SOURCE DOCUMENT:
Compact sets can be thought of as a generalization of closed sets. See the reverse side for a justification.

There are multiple ways of formulating compactness, with some being more intuitive than others.

There are 3 formulations that are particularly important.

### 1. Compactness, in terms of sequences in $$\mathbb{R}$$.

A set $$K \subset \mathbb{R}$$ is compact iff every sequence in $$K$$ has a subsequences that converges to a limit that is also in $$K$$.

What is the topological generalization of this definition?

The most basic example of such a closed set in $$\mathbb{R}$$ is a closed interval.

Bolzano-Weierstrass's theorem connects the first and second formulations.

### 2. Compactness, in terms of closed, bounded sets.

A set $$K \subset \mathbb{R}^n$$ is compact iff it is closed and bounded.

The next formulation is the most general of the three, graduating to the topic of topology. It uses the idea of a cover and a subcover.

EXCERPTED RECORDS:
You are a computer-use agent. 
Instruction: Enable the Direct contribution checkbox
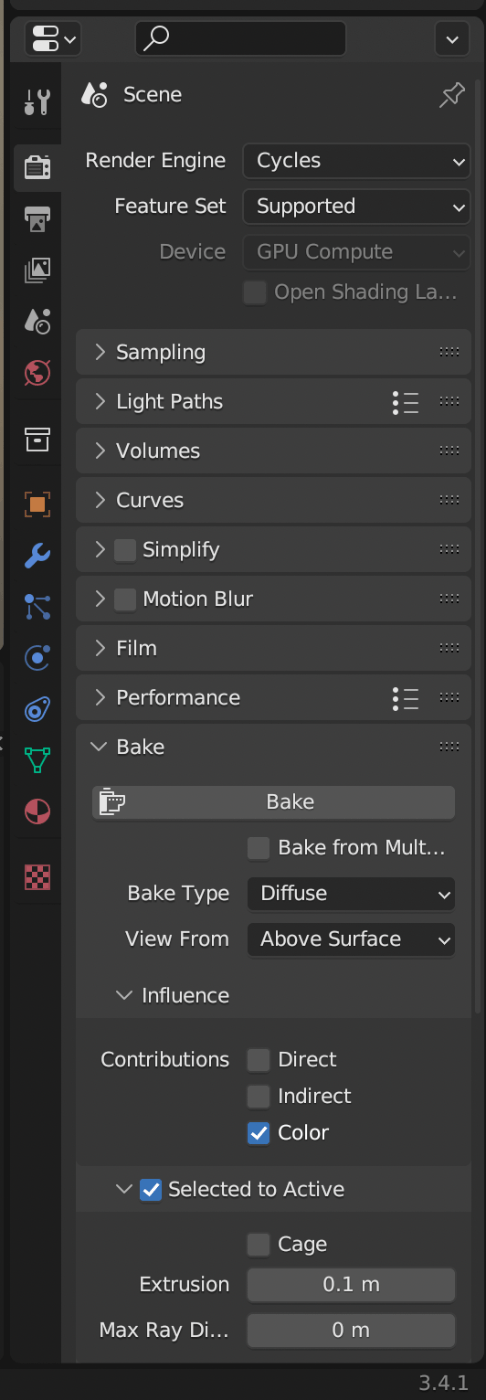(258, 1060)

...

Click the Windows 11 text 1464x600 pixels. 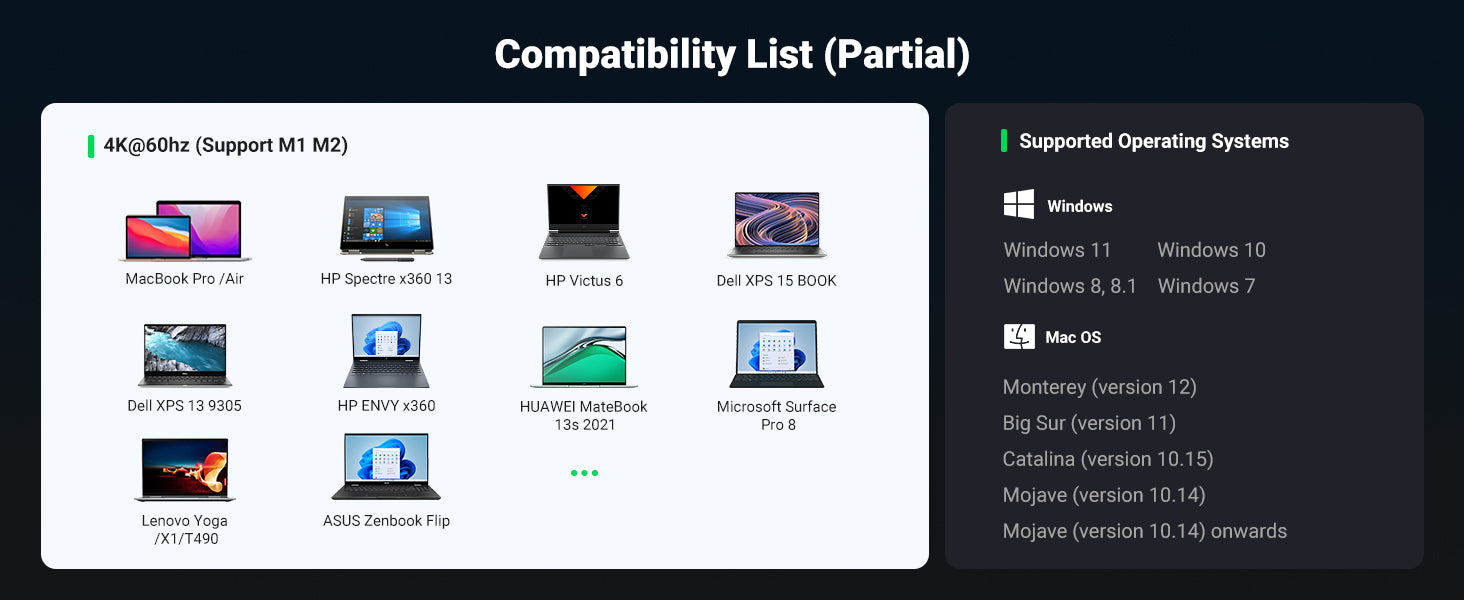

==

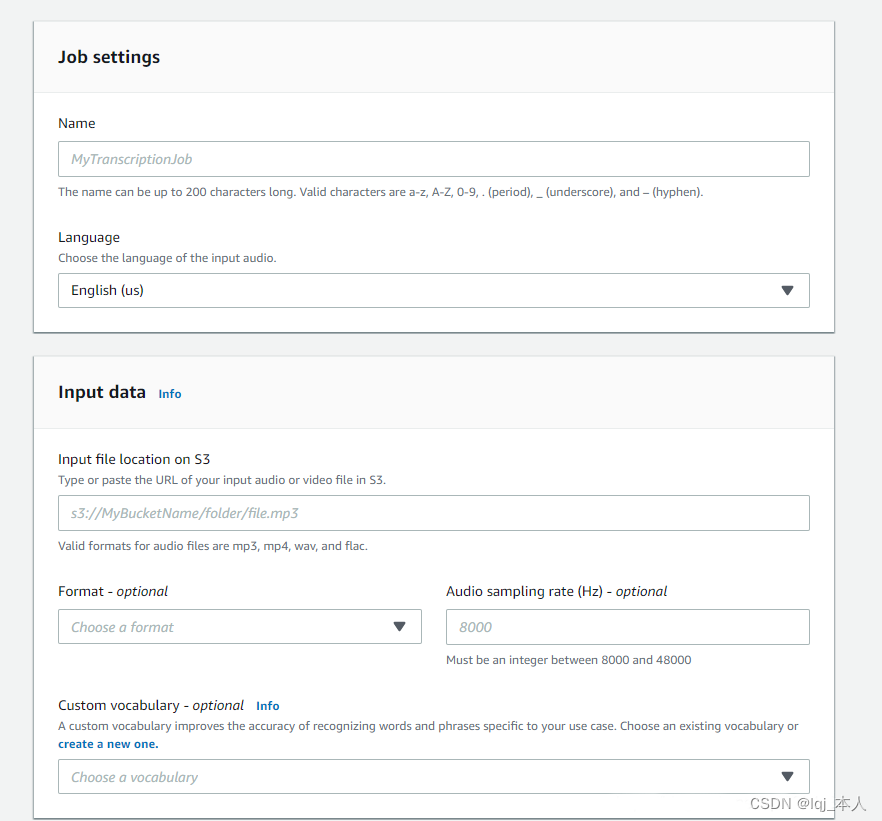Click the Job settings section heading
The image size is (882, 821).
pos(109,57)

WHAT TO DO:
(a) In the passage on compactness, rewrite the part from "There are multiple" to "and second formulations.", putting "bounded closed interval" in place of "closed interval".
(b) Decide whether each statement agrees with the passage on compactness, answering yes or no and quoting the deciding words: (i) the passage names three formulations of compactness as particularly important; (ii) the closed-and-bounded formulation is stated only for subsets of the real line; (iii) the formulation that uses covers and subcovers is called the most general of the three.

TASK ANSWERS:
(a)
There are multiple ways of formulating compactness, with some being more intuitive than others.

There are 3 formulations that are particularly important.

### 1. Compactness, in terms of sequences in $$\mathbb{R}$$.

A set $$K \subset \mathbb{R}$$ is compact iff every sequence in $$K$$ has a subsequences that converges to a limit that is also in $$K$$.

What is the topological generalization of this definition?

The most basic example of such a closed set in $$\mathbb{R}$$ is a bounded closed interval.

Bolzano-Weierstrass's theorem connects the first and second formulations.

(b)
(i) Yes: "There are 3 formulations that are particularly important."
(ii) No: "A set $$K \subset \mathbb{R}^n$$ is compact iff it is closed and bounded."
(iii) Yes: "The next formulation is the most general of the three, graduating to the topic of topology. It uses the idea of a cover and a subcover."